§ How to complete this task
Give back exactly the lines that run from the beginning of the entries to the line containing "Task: Click the running", both included, and nothing else.

§ Data shown
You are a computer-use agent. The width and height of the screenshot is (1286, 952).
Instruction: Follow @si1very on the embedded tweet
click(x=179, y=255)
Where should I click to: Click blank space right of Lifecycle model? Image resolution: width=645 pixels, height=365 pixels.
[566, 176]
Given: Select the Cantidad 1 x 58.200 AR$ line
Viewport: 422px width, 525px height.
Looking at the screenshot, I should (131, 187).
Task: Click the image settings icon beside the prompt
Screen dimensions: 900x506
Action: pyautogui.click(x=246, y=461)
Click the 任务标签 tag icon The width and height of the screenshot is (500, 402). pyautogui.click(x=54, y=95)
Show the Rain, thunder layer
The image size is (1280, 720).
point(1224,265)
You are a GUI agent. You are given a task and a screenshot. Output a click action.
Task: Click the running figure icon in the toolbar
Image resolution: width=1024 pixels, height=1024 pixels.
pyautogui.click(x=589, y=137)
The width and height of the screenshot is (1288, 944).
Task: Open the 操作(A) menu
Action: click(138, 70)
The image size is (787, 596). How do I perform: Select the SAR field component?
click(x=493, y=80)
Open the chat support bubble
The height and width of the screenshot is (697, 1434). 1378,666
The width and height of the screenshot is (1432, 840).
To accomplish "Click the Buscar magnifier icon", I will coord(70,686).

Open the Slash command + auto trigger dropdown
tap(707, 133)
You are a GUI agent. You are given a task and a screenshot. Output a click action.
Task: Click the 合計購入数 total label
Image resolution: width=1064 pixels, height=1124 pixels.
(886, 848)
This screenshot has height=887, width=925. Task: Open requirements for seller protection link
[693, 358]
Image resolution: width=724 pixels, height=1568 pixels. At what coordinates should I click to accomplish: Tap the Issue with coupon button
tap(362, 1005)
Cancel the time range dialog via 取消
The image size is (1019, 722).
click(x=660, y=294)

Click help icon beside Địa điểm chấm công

§ Response to this task
You are a computer-use agent. The width and height of the screenshot is (1286, 952).
Instruction: Follow @si1very on the embedded tweet
click(x=179, y=255)
Where should I click to: Click blank space right of Lifecycle model? Image resolution: width=645 pixels, height=365 pixels.
[566, 176]
Given: Select the Cantidad 1 x 58.200 AR$ line
Viewport: 422px width, 525px height.
Looking at the screenshot, I should (131, 187).
Task: Click the image settings icon beside the prompt
Screen dimensions: 900x506
Action: pyautogui.click(x=246, y=461)
Click the 任务标签 tag icon The width and height of the screenshot is (500, 402). pyautogui.click(x=54, y=95)
Show the Rain, thunder layer
The image size is (1280, 720).
point(1224,265)
You are a GUI agent. You are given a task and a screenshot. Output a click action.
Task: Click the running figure icon in the toolbar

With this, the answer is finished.